Suspensão de cobrança de consignados por meio de lei estadual pode ser alvo de questionamentos na Justiça

Está para ser sancionada ou vetada a lei aprovada na Assembleia Legislativa que suspende por 180 dias a cobrança dos empréstimos consignados dos servidores estaduais.

A proposta aprovada dá ao servidor o poder de solicitar a suspensão da cobrança sem previsão de multas e juros durante 180 dias. O autor é o deputado estadual Coronel Azevedo (PSC) e o relator George Soares (PL).

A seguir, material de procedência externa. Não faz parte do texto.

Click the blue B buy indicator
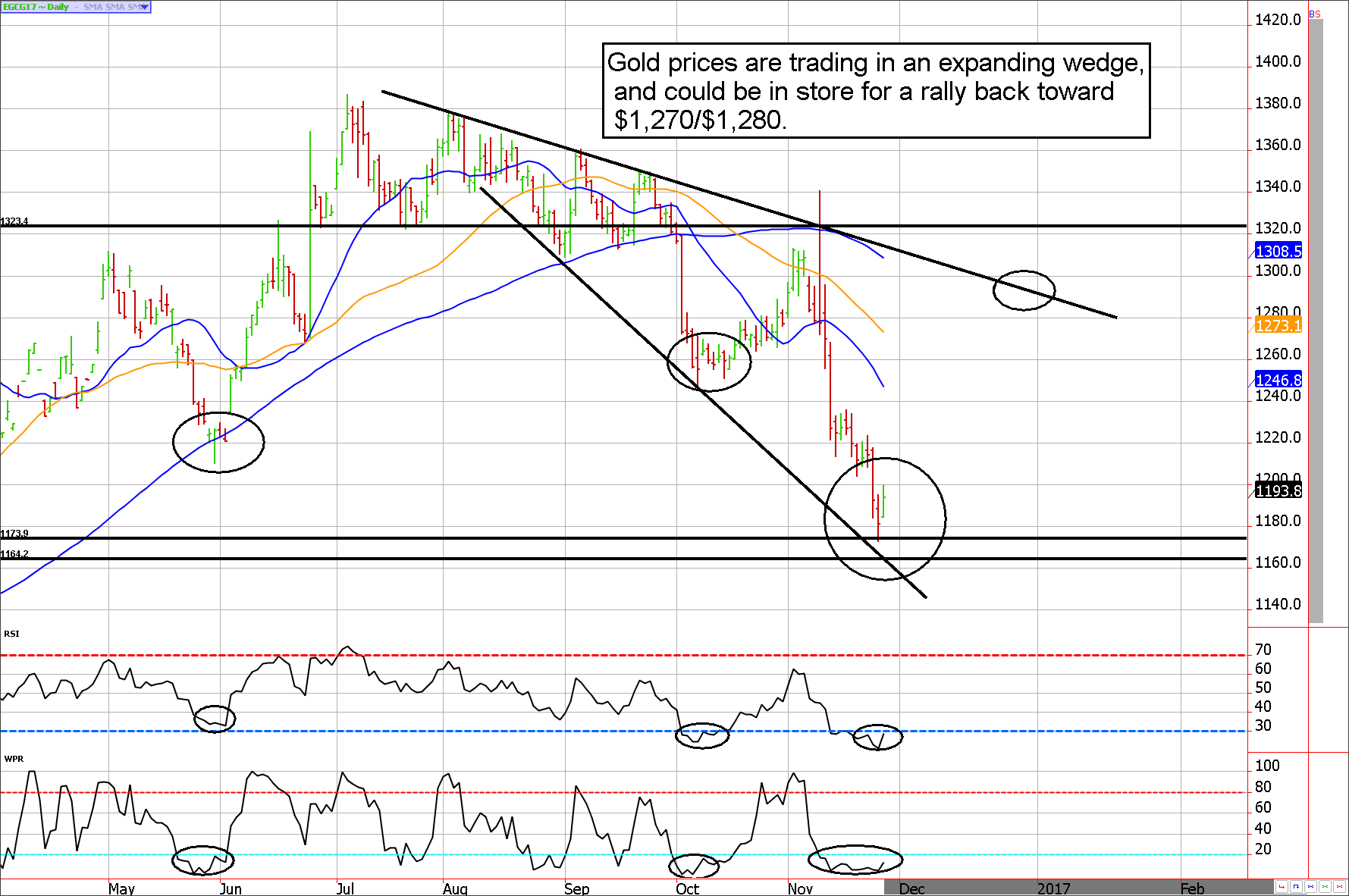This screenshot has height=896, width=1349. 1312,14
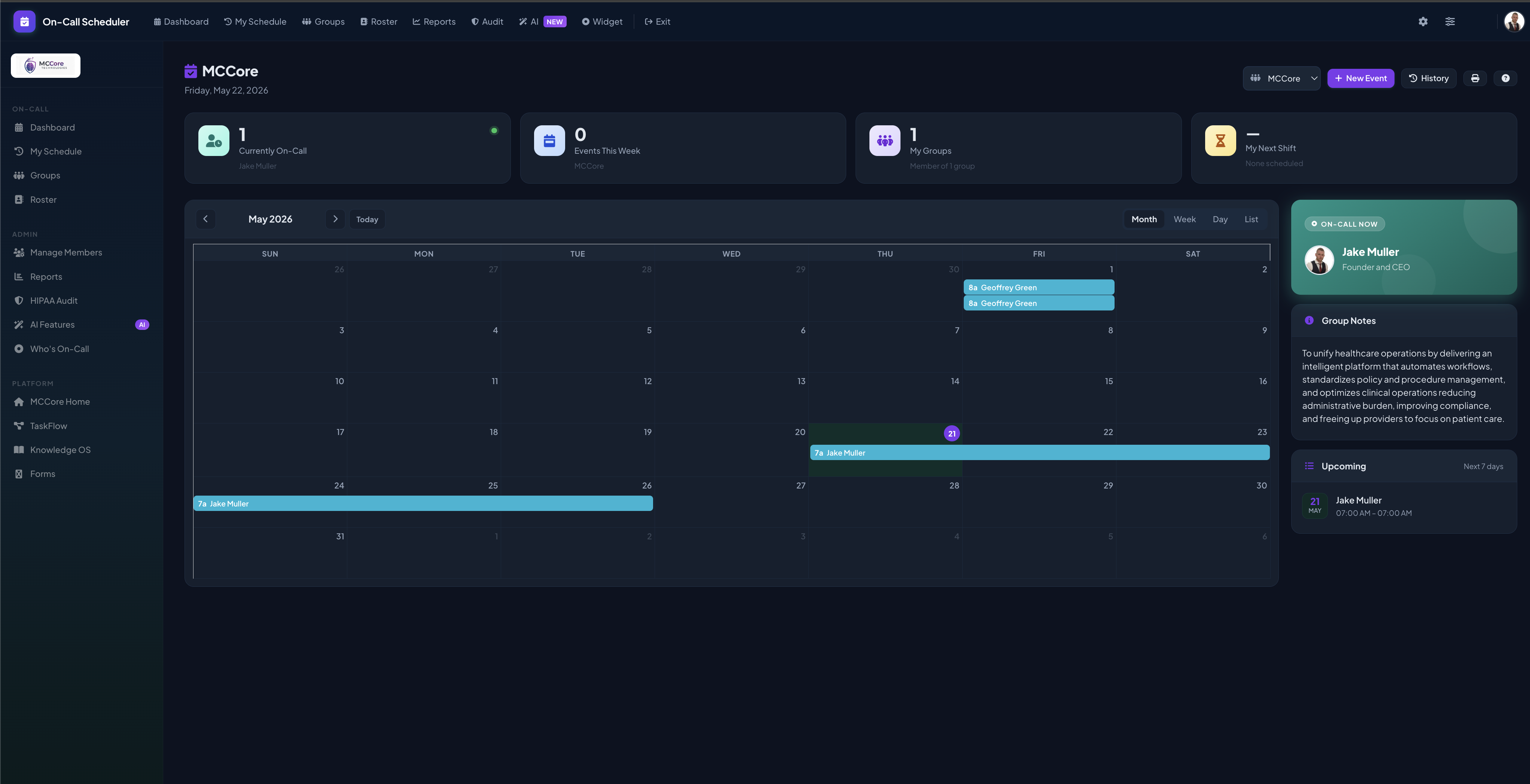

No entanto há um problema jurídico na proposta. É que legislação sobre bancos só pode ser tratada em nível federal. “Primeiro tem que se ter em mente que o empréstimo é feito entre um banco e o servidor. A consignação na folha de pagamento é apenas a forma de garantir a dívida. Essa é uma relação de direito civil, cuja competência para legislar segundo a CF é federal, ou seja, teria que haver uma lei aprovada pelo Congresso Nacional e sancionada pelo Presidente”, explica o advogado Daniel Victor Ferreira.

O causídico lembra que o caso é semelhante às leis aprovadas em câmaras municipais e assembleias legislativas que proibiam a cobrança de estacionamento em shoppings centers. “Tome-se como parâmetro aquela lei que isentava os frequentadores de shopping do pagamento dos estacionamentos, que muitos municípios e estados adotaram. Foram todas declaradas inconstitucionais pelo STF. Trata-se apenas de respeitar a forma como a Constituição determina que se elabore certo tipo de Lei”, acrescentou.

A governadora Fátima Bezerra (PT) ainda não se posicionou sobre a proposta. Caso sancione é possível que os bancos questionem a proposta no poder judiciário.